• Activity: Search the data below for the word "Bowl" and report how many lines contain it, with no added words.

################

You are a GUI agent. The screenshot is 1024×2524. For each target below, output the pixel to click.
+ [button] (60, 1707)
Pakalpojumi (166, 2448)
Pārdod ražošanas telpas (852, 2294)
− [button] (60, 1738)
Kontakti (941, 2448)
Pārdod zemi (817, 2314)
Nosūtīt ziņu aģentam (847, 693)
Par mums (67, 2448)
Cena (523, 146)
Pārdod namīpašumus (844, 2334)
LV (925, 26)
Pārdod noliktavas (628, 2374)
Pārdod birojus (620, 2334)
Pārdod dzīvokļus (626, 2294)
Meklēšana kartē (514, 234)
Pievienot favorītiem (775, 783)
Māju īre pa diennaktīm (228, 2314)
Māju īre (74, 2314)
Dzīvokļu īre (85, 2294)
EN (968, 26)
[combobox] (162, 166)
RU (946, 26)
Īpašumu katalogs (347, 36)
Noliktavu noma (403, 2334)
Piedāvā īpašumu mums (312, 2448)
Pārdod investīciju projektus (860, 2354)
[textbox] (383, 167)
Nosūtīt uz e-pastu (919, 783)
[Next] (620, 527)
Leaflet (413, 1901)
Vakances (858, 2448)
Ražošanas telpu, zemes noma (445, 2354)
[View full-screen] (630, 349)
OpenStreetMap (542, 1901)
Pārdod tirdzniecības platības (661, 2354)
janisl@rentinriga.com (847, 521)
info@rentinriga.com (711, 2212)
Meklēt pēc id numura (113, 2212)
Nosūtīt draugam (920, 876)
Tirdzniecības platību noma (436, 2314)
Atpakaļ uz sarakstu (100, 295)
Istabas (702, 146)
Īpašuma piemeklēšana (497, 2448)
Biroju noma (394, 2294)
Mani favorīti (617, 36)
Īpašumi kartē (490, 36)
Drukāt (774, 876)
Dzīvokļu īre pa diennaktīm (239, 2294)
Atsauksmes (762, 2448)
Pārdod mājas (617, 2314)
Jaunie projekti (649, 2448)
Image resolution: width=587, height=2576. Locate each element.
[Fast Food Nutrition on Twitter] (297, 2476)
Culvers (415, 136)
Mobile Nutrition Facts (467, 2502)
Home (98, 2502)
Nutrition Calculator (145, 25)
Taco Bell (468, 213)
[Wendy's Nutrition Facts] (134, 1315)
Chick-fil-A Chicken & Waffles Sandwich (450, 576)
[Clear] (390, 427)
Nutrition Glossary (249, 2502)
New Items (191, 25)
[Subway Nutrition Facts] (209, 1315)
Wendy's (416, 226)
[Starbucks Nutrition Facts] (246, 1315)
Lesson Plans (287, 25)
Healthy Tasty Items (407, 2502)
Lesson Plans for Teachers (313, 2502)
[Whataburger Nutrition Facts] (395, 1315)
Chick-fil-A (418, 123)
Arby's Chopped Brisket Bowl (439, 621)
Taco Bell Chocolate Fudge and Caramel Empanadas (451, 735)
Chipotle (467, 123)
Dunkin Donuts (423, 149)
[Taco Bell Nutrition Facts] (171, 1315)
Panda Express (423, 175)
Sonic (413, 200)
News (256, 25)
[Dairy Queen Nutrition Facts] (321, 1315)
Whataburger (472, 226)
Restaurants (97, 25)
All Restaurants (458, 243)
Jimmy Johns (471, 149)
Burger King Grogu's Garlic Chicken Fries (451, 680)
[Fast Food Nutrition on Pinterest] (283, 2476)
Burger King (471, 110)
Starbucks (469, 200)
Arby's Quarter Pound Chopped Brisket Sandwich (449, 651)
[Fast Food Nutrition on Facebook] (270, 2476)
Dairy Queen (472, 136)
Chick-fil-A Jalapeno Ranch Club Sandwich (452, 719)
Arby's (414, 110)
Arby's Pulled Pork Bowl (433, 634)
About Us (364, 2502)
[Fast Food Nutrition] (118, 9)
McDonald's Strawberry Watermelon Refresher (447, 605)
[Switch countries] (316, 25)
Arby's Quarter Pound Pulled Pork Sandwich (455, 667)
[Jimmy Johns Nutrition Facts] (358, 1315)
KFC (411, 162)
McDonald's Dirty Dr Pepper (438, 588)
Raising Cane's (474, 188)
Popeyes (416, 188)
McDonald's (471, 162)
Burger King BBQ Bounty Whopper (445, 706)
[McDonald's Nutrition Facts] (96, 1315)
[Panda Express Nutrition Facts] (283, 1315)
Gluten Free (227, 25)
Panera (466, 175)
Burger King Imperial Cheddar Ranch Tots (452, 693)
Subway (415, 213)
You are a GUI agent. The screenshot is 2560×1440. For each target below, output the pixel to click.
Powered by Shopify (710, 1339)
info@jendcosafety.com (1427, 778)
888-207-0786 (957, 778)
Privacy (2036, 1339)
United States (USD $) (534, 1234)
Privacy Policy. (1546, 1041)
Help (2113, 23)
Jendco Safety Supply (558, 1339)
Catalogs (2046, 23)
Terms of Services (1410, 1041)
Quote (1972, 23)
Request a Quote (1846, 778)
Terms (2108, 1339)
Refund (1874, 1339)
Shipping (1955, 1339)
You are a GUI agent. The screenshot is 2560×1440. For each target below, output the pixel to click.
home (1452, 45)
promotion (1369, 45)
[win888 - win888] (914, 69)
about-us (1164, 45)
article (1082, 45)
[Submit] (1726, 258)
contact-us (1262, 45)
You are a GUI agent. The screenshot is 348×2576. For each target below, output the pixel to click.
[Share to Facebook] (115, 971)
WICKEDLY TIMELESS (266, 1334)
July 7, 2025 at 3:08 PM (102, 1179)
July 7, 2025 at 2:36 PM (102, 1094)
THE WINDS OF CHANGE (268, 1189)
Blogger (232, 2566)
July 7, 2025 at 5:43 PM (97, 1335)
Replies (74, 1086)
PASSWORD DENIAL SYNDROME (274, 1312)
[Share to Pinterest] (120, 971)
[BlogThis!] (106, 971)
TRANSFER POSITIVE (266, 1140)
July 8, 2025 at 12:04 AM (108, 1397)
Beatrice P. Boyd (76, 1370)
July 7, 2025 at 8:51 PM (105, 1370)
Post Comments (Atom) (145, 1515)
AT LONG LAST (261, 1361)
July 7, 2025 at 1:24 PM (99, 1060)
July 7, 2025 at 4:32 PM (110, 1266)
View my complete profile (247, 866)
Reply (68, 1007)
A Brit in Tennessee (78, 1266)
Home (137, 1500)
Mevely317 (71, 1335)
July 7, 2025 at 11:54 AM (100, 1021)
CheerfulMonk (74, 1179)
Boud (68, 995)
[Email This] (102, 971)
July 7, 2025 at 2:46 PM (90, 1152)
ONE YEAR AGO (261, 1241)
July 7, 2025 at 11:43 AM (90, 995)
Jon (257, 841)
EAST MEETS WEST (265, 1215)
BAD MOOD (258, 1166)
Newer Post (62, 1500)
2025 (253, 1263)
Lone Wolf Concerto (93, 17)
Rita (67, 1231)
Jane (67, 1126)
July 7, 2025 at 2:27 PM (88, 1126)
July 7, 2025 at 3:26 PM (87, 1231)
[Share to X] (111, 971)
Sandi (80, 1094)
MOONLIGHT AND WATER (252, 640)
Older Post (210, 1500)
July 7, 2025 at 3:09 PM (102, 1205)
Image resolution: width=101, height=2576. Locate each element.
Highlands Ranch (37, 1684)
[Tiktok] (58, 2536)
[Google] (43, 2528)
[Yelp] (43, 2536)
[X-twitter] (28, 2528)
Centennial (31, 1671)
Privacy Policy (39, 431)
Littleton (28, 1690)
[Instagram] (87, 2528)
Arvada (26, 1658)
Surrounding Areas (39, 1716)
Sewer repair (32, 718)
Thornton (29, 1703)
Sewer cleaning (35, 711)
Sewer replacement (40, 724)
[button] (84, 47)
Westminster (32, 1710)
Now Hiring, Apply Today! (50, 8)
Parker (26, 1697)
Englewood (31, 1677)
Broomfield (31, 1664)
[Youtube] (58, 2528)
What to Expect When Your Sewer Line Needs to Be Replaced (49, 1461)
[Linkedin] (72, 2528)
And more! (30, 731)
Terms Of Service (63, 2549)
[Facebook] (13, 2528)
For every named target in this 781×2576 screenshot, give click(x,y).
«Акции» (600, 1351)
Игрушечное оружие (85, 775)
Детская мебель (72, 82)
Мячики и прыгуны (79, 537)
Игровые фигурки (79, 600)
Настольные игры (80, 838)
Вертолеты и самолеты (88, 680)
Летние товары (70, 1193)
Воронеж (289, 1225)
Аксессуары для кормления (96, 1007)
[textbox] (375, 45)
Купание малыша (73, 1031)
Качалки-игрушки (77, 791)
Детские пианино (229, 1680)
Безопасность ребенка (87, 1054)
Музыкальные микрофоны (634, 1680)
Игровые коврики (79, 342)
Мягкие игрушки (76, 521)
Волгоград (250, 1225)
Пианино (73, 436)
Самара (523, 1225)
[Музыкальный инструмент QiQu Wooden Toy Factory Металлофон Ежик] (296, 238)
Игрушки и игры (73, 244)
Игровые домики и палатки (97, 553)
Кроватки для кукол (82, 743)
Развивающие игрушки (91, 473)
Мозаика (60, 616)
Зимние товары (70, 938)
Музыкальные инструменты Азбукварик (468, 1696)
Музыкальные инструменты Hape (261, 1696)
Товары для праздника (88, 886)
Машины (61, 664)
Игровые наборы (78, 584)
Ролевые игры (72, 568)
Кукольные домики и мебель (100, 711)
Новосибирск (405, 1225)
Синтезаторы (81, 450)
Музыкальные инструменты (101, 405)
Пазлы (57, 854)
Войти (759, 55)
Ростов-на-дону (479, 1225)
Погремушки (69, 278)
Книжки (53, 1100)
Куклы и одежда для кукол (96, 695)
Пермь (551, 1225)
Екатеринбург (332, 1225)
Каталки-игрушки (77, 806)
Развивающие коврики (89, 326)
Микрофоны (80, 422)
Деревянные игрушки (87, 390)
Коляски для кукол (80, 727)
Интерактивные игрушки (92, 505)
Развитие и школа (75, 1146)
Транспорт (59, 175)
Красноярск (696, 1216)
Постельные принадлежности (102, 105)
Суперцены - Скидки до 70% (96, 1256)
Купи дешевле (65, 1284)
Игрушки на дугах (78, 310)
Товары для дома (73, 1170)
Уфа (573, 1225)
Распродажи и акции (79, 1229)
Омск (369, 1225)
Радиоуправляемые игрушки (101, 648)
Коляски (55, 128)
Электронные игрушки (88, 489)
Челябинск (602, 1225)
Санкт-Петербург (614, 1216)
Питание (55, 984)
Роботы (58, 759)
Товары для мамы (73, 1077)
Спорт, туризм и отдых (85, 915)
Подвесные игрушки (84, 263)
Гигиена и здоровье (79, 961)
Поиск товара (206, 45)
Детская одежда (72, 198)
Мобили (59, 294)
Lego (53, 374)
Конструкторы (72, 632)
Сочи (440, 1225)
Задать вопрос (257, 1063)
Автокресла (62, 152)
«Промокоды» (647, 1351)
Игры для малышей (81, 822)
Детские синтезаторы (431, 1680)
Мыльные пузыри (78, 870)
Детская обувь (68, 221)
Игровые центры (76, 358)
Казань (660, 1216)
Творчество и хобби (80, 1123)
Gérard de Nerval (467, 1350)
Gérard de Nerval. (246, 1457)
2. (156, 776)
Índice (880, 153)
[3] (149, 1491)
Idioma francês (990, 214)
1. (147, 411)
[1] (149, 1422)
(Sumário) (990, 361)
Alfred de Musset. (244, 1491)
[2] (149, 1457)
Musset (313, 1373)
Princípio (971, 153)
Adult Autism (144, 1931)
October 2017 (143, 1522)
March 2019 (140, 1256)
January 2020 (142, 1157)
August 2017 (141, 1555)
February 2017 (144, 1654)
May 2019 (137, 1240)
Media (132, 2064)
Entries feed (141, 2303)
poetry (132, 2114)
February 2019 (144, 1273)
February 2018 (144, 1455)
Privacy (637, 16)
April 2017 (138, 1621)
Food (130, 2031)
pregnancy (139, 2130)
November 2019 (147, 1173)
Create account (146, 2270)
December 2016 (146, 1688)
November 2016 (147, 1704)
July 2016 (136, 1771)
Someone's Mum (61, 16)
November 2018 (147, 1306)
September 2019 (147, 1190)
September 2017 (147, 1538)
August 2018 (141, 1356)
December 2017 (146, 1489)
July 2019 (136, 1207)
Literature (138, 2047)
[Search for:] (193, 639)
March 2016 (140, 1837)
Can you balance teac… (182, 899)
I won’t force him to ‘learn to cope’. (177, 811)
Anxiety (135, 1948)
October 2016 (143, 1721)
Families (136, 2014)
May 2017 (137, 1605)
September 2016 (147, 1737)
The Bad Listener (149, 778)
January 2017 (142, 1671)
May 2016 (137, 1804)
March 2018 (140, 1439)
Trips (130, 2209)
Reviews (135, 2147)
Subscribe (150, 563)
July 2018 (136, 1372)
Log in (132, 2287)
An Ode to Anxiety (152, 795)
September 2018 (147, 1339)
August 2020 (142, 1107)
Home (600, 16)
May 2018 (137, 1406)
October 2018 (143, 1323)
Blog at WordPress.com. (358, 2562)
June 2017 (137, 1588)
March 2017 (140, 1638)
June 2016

################

• Completed task: 2